L’OMS annonce l’éradication du Poliovirus sauvage en Afrique. Excellente nouvelle !… mais avec un petit bémol.

L’OMS annonce l’éradication du Poliovirus sauvage en Afrique. Excellente nouvelle !… mais avec un petit bémol. 150 150 Polio-France-Glip

L’OMS annonce l’éradication du Poliovirus sauvage en Afrique

Excellente nouvelle !… mais avec un petit bémol.

L’OMS fait grand cas – et elle a bien raison – de cette nouvelle capitale de l’éradication définitive du Poliovirus sauvage en Afrique.
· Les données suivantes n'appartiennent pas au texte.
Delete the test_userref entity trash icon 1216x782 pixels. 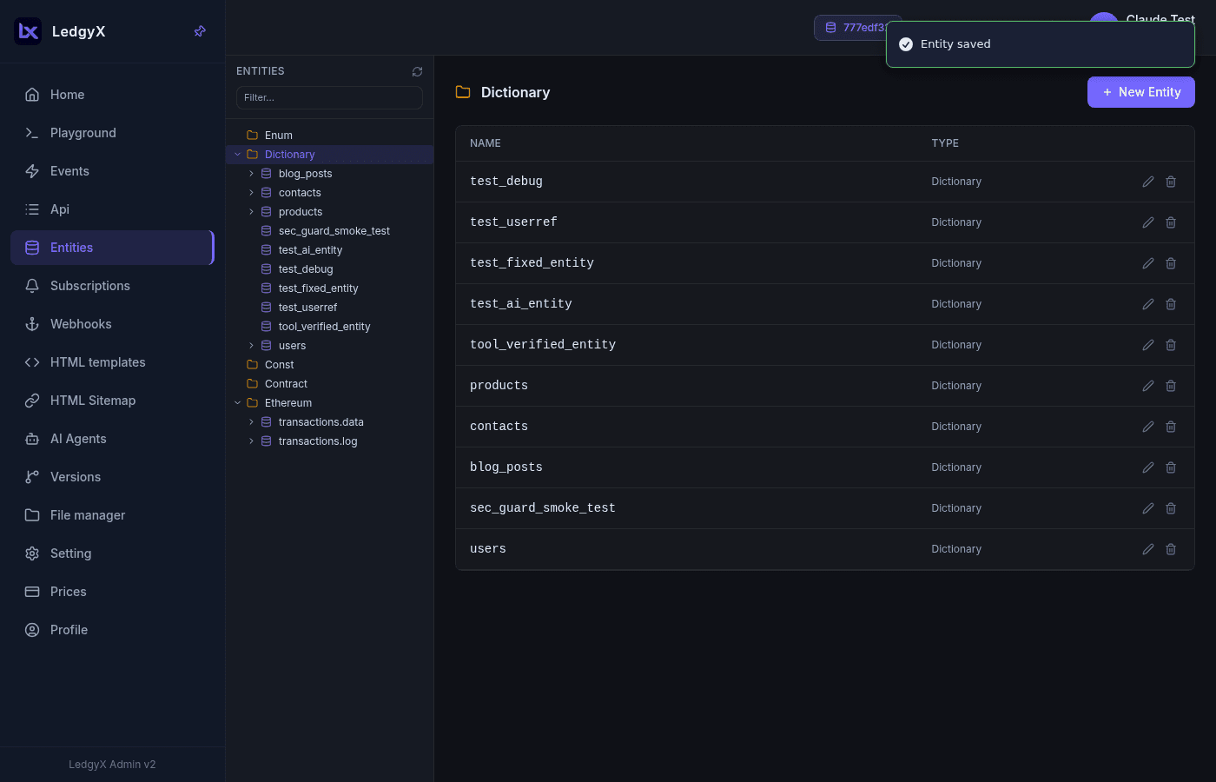point(1171,222)
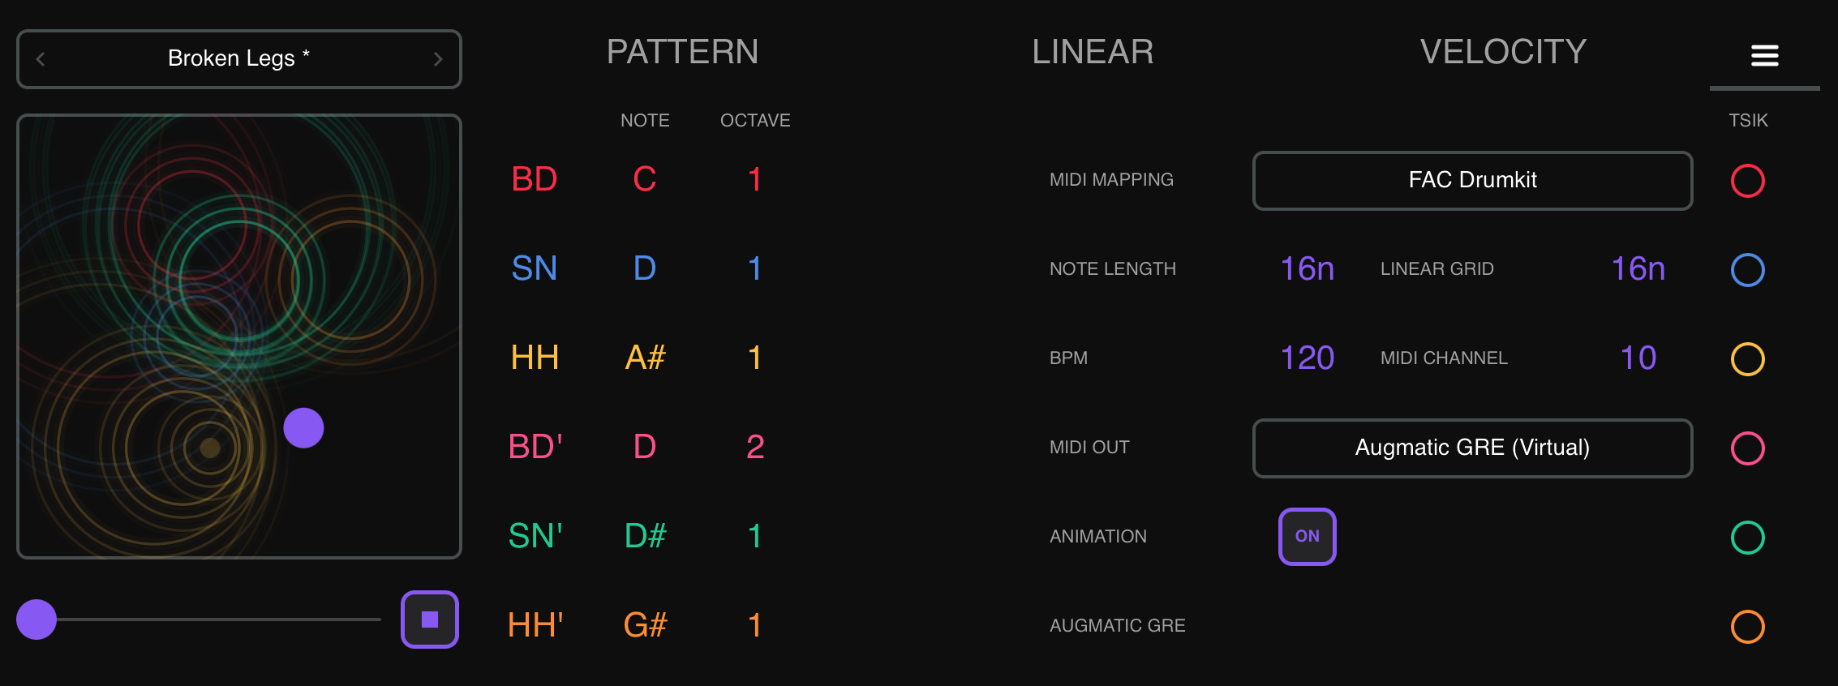1838x686 pixels.
Task: Click the preset name Broken Legs
Action: click(238, 58)
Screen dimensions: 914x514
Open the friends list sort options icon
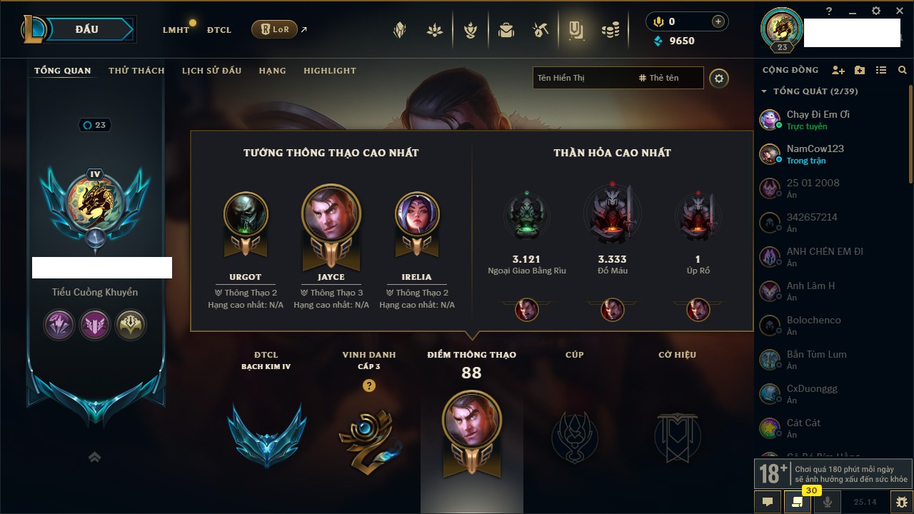coord(881,70)
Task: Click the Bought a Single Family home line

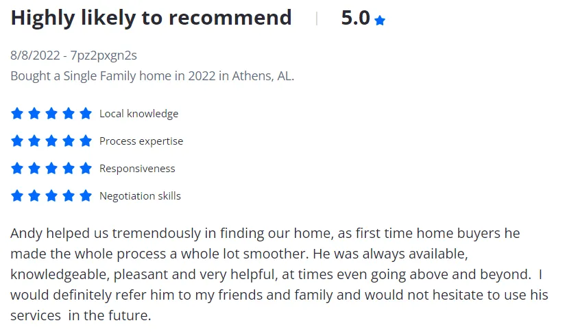Action: pos(152,76)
Par définitive, l’Organisation Mondiale de la Santé certifie qu’il n’y a pas eu de nouveau cas de Polio dû au virus sauvage depuis 4 ans. Le dernier cas à être relevé date du 27 août 2016 au Nigéria. Voilà pourquoi cette annonce est publiée ces jours-ci (25 août 2020). Et ceci est le résultat des efforts sans relâche des campagnes de vaccinations menées partout dans le monde.
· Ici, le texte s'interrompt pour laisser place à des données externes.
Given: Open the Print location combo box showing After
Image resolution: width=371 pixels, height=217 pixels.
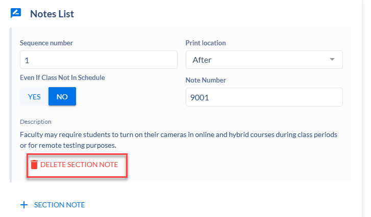Looking at the screenshot, I should pos(264,60).
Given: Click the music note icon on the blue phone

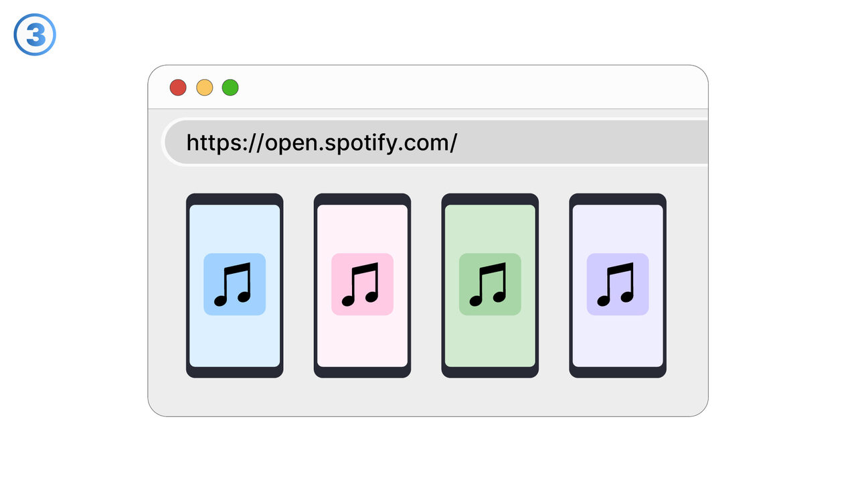Looking at the screenshot, I should point(234,285).
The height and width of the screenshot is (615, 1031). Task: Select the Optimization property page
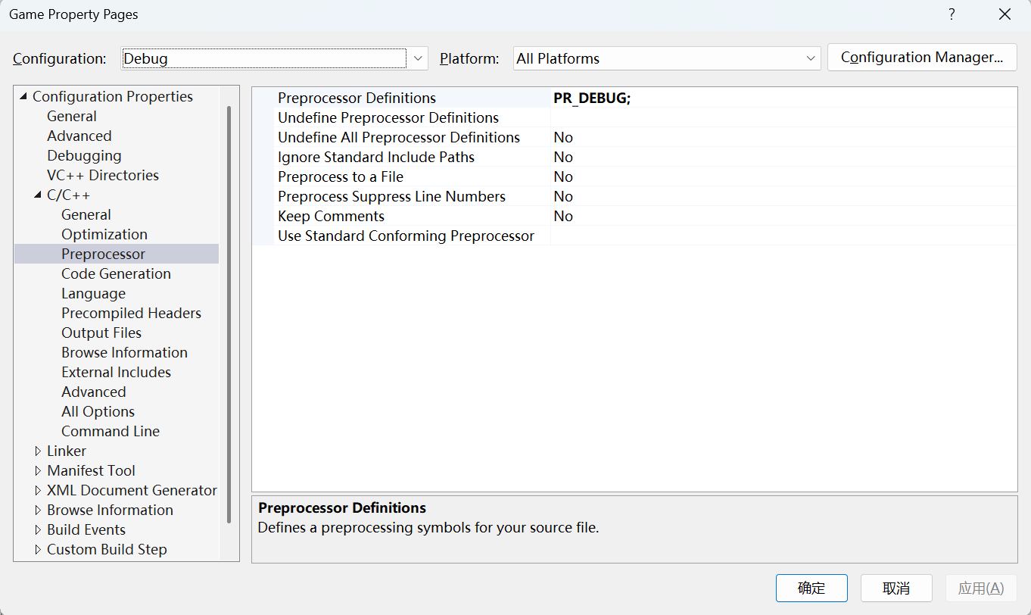click(x=104, y=234)
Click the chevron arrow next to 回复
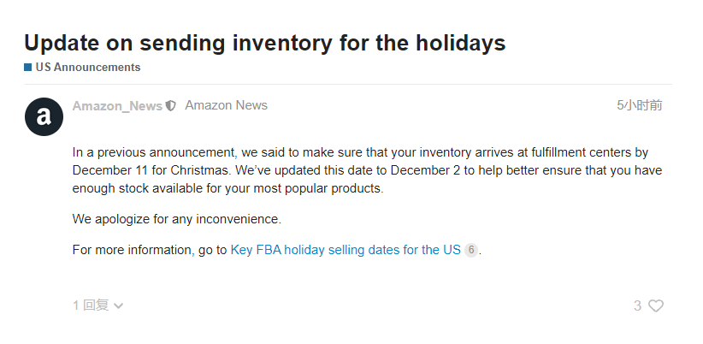 tap(119, 305)
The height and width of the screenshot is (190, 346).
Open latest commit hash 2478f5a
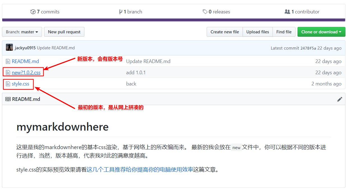coord(308,48)
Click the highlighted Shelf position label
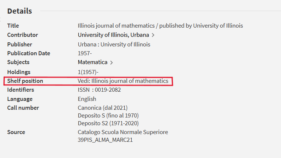Screen dimensions: 281x158 [25, 81]
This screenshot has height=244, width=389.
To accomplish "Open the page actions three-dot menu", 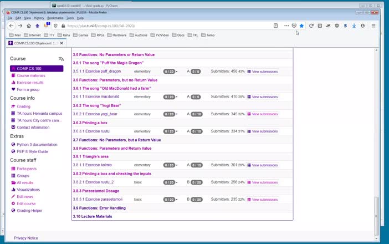I will (x=286, y=26).
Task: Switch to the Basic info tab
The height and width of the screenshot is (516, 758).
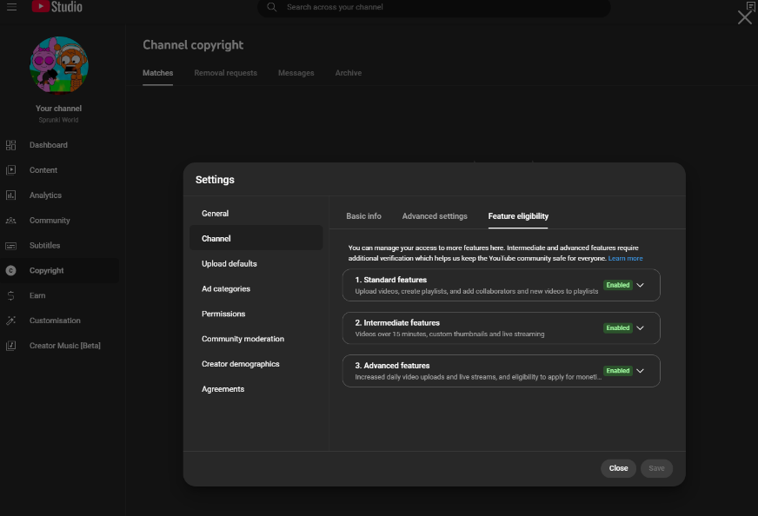Action: point(363,216)
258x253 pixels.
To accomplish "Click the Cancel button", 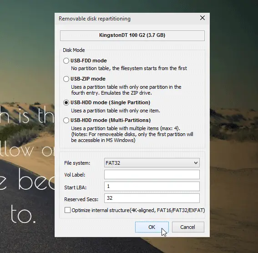I will [x=188, y=227].
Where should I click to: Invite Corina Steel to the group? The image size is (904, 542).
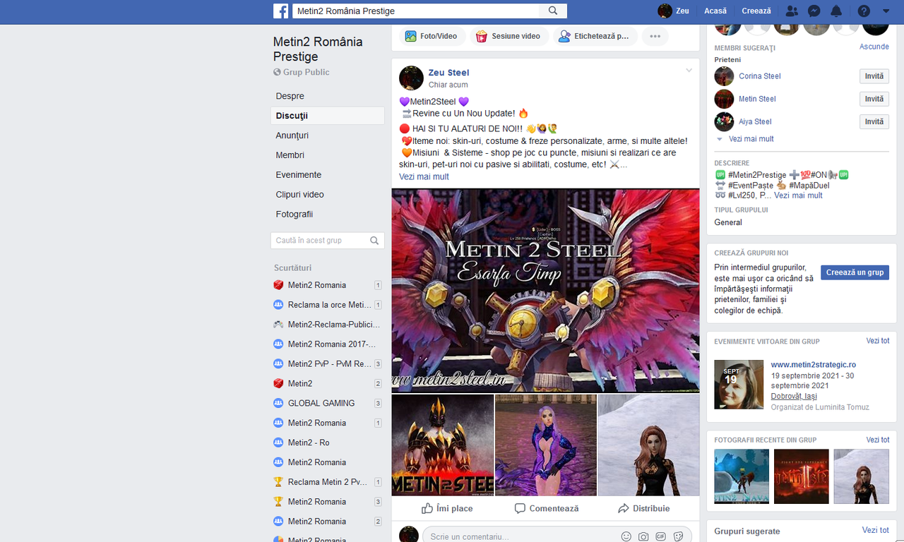(874, 76)
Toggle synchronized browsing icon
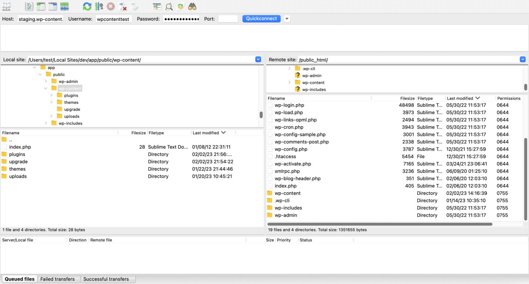Viewport: 529px width, 284px height. pyautogui.click(x=181, y=6)
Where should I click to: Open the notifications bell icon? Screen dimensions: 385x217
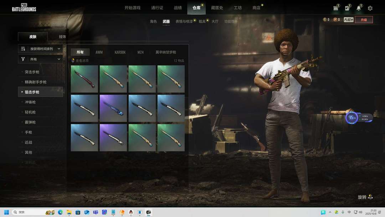359,8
C’est d’ailleurs là que se trouve le bémol. En effet, l’éradication du Poliovirus sauvage ne veut pas dire qu’il n’y a plus aucun cas déclaré de Polio en Afrique, loin de là. Comme vous pourrez en lire la raison ci-dessous, des cas de Polio dus aux vaccins étaient comptabilisés au nombre de 56 en 2019 et 181 en 2020 (source : 35_Polio_Global_update_26Aug2020 – WHO World Health Organization).
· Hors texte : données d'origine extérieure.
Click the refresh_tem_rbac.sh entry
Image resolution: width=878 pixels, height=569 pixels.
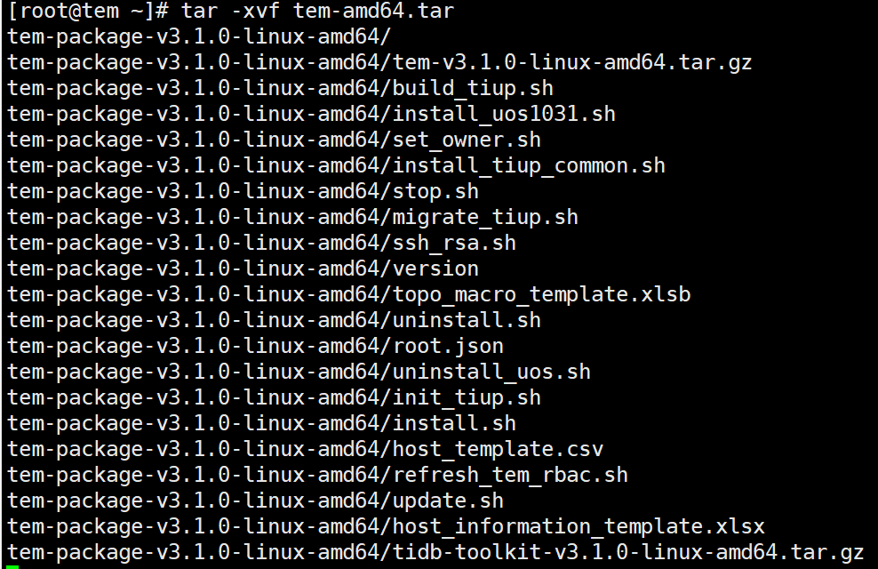[317, 475]
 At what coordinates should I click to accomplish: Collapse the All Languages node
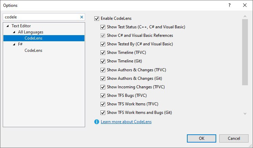(x=14, y=32)
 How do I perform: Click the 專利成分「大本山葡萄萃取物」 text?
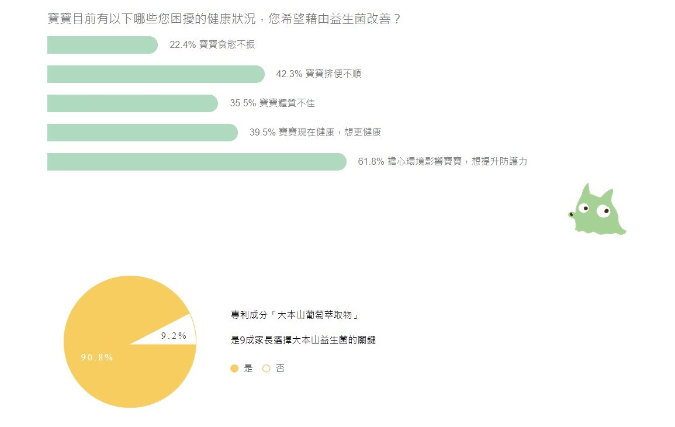coord(294,315)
Alors, de quoi parle-t-on ? Heureusement, les chercheurs ont réussi à identifier, en fonction de leurs caractéristiques antigéniques (sérotype*), les différentes formes de virus. Ce qui nous amène à 4 souches différentes de Poliovirus : le sauvage (l’originel, ou WPV pour Wild Polio Virus) et 3 variantes (sérotypes) de virus issues des vaccins eux-mêmes. On dit que ces souches « circulantes » de poliovirus sont dérivées de souches vaccinales (cVDPV Circulating Vaccine-derived Poliovirus). Inoculés sous forme de solution buvable, ces vaccins parcourent le tube digestif, pénètrent l’organisme et mettent en place la protection de celui qui le reçoit. Le « vacciné », ainsi durablement protégé, n’en rejette pas moins dans ses selles une infime partie du virus absorbé. Encore beaucoup de pays (ou régions) n’ont pas de systèmes de traitement des eaux usées, voire même d’égouts évitant le contact avec les populations. Et c’est là que le risque de transmission perdure parce que le virus, même inactivé, peut survivre dans l’élément liquide stagnant (flaques, marigots, etc.). Je ne suis pas sûr que ce qui fait que le virus protège celui qui le reçoit, sous forme de vaccin buvable, et attaque celui qui l’ingérera par contact involontaire avec l’eau d’une flaque, soit bien connu. Dans le premier cas, les anticorps auront eu le temps de se développer et ainsi protéger son hôte. Dans le deuxième, le virus aura-t-il eu le temps de se « réveiller » et de redevenir virulent ? À ce stade, la seule certitude développée par les chercheurs serait de trouver un moyen pour empêcher – ou contenir – le relâchement des résidus du vaccin dans l’environnement. Ceci est loin d’être une plaisanterie. Des chercheurs dans le monde travaillent très sérieusement sur ce problème. En effet, pour réellement éradiquer le virus de la surface de la planète, il faudrait pouvoir isoler les nouveaux vaccinés pendant un minimum d’une quinzaine de jours pour contenir leurs rejets et préserver l’environnement de la présence du virus. Et ceci après être venu à bout du virus sauvage qui circule et sévit encore en Afghanistan et au Pakistan.

Mais ne boudons pas le plaisir de cette annonce et félicitons l’OMS de sa persévérance. Souhaitons également à tous les bénévoles agissant dans le monde pour ces campagnes de vaccinations du courage et de la ténacité.

Robert CORDIER

Président de Polio-France

*Nom que l’on donne à l’ensemble des caractéristiques antigéniques de certains micro-organismes, comme les bactéries. En laboratoire, ces micro-organismes sont classés en fonction de leur réaction en présence d’un sérum contenant des anticorps.